(Beginning of Given records)

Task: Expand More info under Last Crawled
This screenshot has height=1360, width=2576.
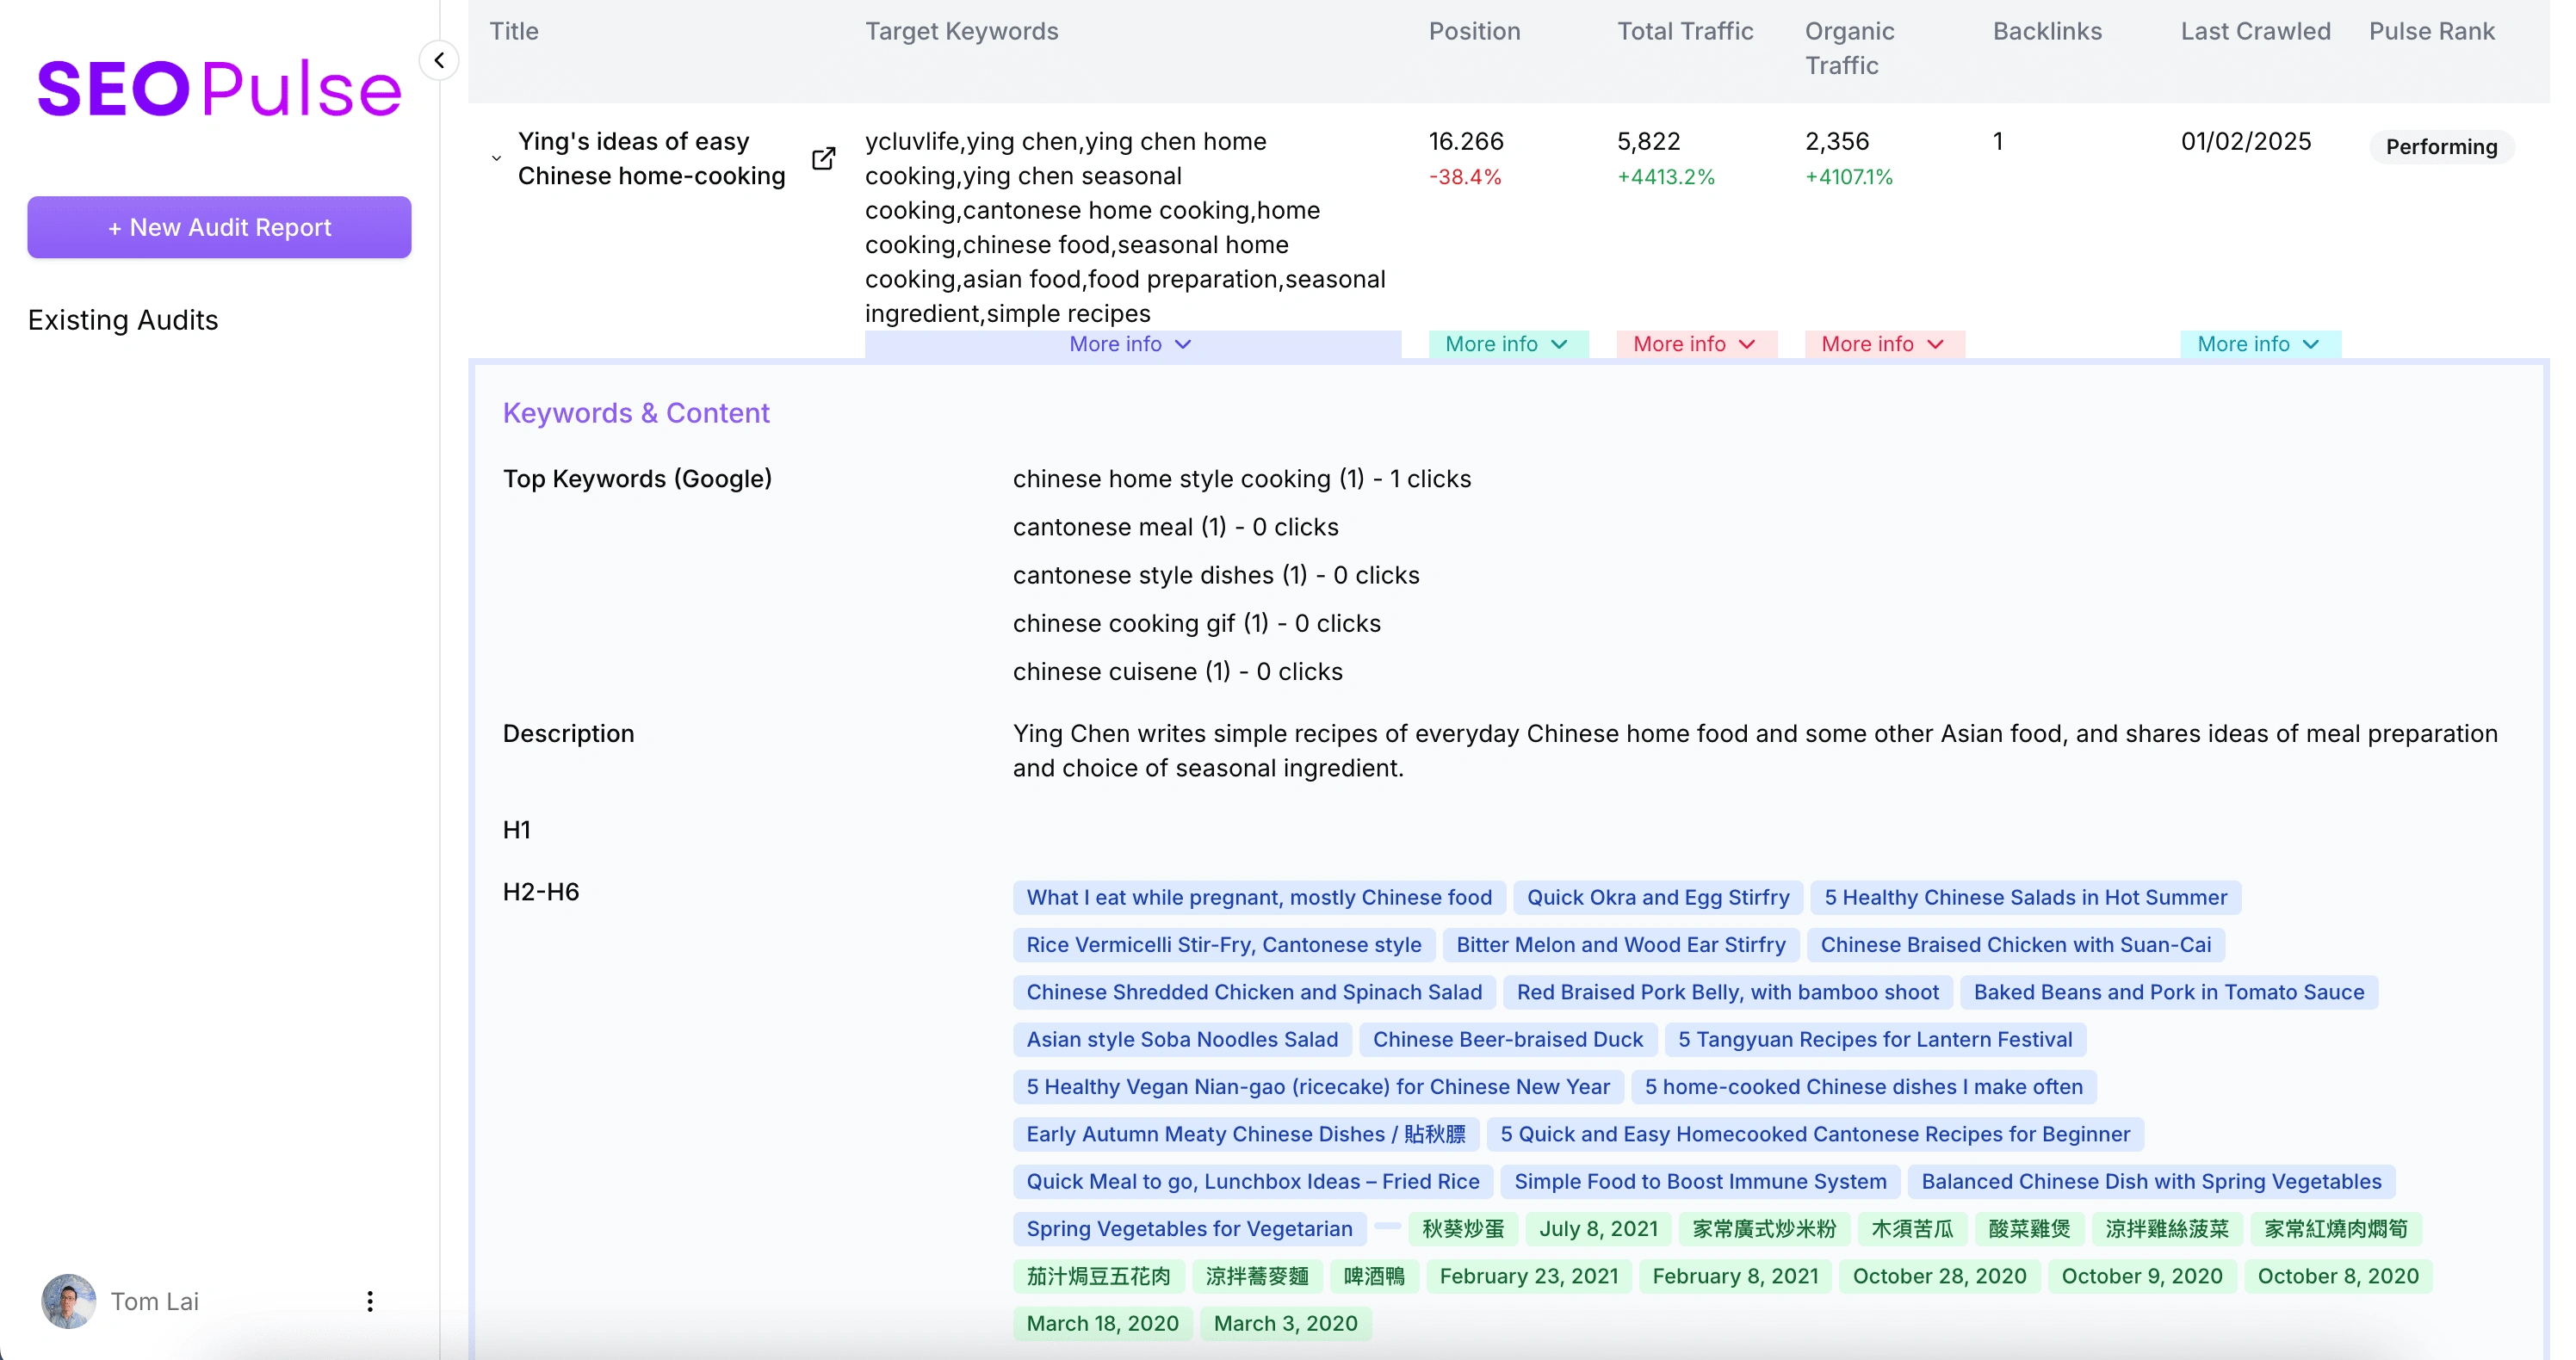Action: pyautogui.click(x=2258, y=344)
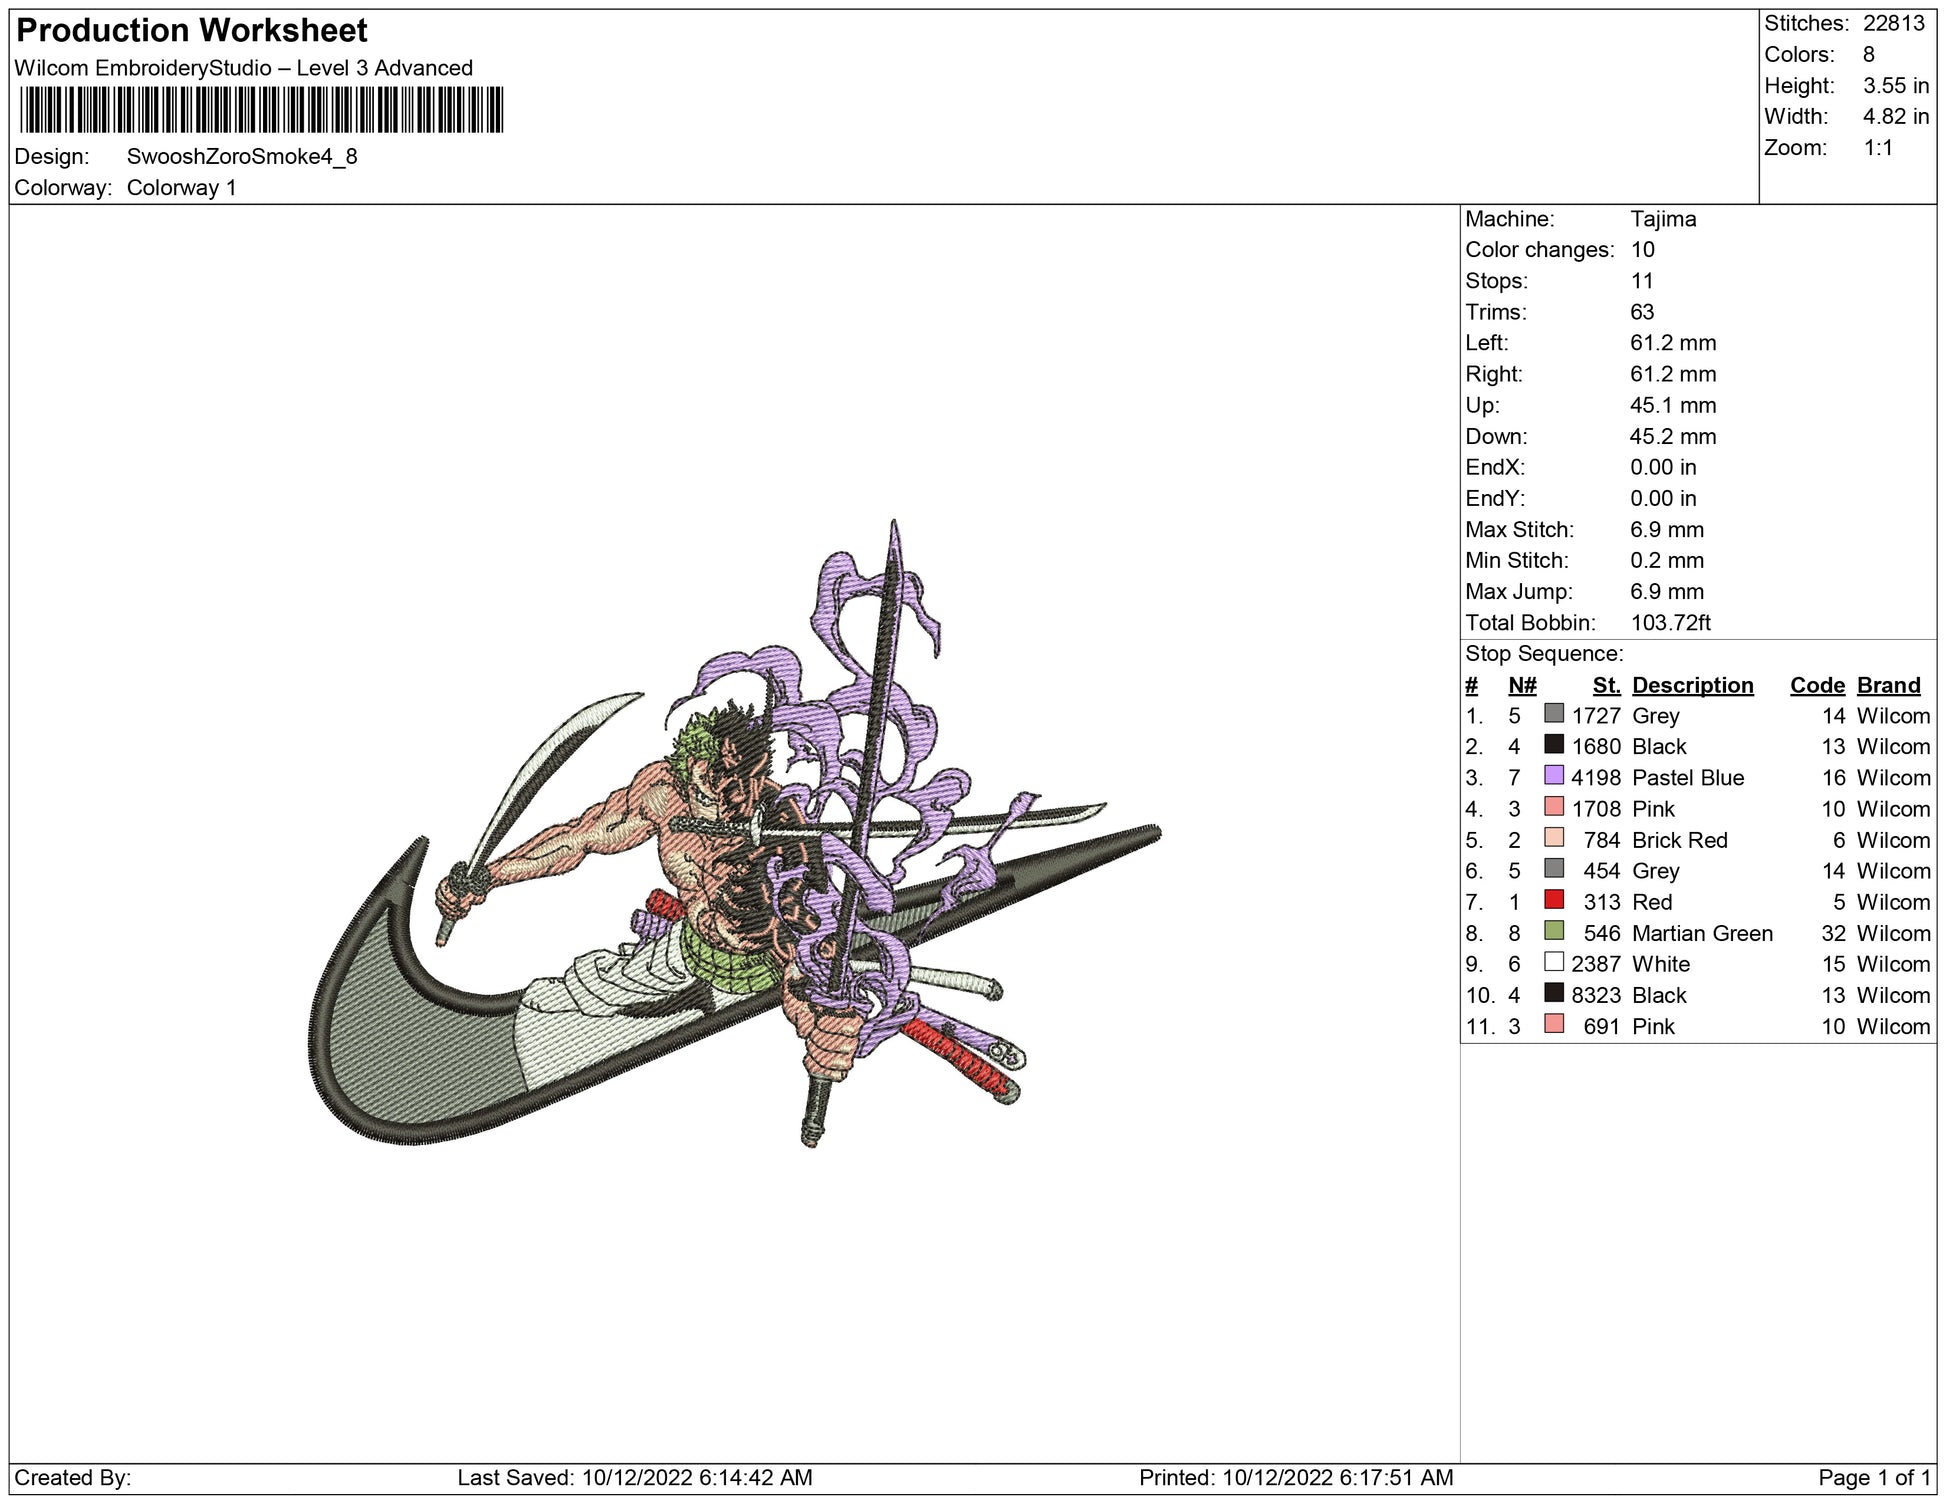The image size is (1946, 1497).
Task: Click the Production Worksheet title
Action: [192, 31]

(End of Given records)

__Exercise instructions__.
Return the complete data unchanged and include none of the pictures.

__Written answer__.
Task: Expand More info under Last Crawled
This screenshot has height=1360, width=2576.
Action: pyautogui.click(x=2258, y=344)
The image size is (1946, 1497).
Task: Click the Production Worksheet title
Action: [192, 31]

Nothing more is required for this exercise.